SUBSCRIPTION AGREEMENT
CANCER THERAPEUTICS, INC.
000 Xxxx Xxxxxxx Xxxxxx
Xxxxxxxxxxx, XX 00000
This Subscription Agreement (this "Agreement") is entered into as of the
date set forth below next to Subscriber's signature, by and between CANCER
THERAPEUTICS, INC., a Delaware corporation (the "Company" or "Issuer"), and the
Subscriber, (hereafter, the "Subscriber").
1. Subscription. The Subscriber hereby subscribes for _______________
shares of common stock of the Company, par value $0.001 per share (the "Shares")

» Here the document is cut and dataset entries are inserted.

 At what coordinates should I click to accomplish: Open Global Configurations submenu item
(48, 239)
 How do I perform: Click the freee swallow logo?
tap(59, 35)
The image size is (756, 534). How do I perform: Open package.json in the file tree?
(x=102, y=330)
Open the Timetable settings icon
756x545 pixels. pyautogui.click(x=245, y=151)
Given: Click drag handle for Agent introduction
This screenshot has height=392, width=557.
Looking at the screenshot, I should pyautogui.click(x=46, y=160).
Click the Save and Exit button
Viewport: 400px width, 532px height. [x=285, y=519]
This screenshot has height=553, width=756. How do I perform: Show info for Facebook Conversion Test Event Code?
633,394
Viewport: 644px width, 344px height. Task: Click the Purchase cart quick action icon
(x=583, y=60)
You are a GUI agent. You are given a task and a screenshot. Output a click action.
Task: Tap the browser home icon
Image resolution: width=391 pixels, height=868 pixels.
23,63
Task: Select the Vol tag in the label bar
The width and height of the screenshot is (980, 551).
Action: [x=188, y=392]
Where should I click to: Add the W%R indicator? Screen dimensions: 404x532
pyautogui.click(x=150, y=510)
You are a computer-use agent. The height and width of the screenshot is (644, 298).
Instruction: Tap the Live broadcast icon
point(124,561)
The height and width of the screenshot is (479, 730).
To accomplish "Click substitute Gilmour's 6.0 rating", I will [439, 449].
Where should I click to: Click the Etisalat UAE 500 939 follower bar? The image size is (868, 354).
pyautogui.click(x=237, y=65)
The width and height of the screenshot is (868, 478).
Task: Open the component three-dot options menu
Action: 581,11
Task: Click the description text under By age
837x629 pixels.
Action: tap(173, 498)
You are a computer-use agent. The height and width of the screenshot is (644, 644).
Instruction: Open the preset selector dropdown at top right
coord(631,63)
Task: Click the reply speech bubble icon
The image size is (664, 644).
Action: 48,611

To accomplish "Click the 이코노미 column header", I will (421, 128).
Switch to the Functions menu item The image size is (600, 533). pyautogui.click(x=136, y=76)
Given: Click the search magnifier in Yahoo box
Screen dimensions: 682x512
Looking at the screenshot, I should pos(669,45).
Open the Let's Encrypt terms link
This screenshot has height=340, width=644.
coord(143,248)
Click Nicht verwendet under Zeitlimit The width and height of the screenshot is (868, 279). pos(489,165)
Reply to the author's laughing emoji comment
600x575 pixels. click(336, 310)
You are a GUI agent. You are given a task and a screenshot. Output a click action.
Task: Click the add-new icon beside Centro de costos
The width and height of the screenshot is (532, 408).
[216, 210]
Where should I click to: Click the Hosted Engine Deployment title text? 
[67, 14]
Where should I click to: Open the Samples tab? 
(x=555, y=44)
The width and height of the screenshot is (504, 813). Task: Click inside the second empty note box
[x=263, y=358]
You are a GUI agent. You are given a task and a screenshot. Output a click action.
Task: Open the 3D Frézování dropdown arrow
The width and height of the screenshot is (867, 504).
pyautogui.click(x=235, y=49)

for the purchase price of fifty cents ($0.50) per Share. The Subscriber hereby
tenders to the Company the amount of _________________Dollars
($________________) (the "Invested Amount") as payment for these Shares. This
Agreement is an irrevocable offer by the Subscriber to subscribe for the
securities offered by the Company, and, subject to the terms hereof, shall
become a contract for the sale of said securities upon the acceptance thereof by
the Company.
2. Acceptance. The Subscriber acknowledges that this Agreement is subject
to the Company's discretionary right to accept or reject the subscription
herein, in full or in part, and the Subscriber will be notified upon closing of
the offering (the "Acceptance Date") whether the Agreement has been accepted by
the Company. If this Agreement is rejected for any reason, the Company shall
promptly return to the Subscriber the Invested Amount submitted to the Company
with this Agreement without interest or deduction, and this Subscription
Agreement shall be null, void and of no effect. Acceptance of this Agreement by
the Company will be evidenced by the execution hereof by an officer of the
Company
3. Warranties of Company. The Company hereby represents and warrants that:
(a) The issuance of the Shares to the Subscriber upon the terms and
conditions set forth herein has been authorized by all requisite corporate
action;
(b) The Company is a corporation validly formed and existing in good
standing as of the date hereof in the State of Delaware; and
(c) Upon acceptance of this Agreement and delivery to the Subscriber
of the stock certificate(s) representing the Shares, such Shares shall be
validly issued, fully paid, and nonassessable.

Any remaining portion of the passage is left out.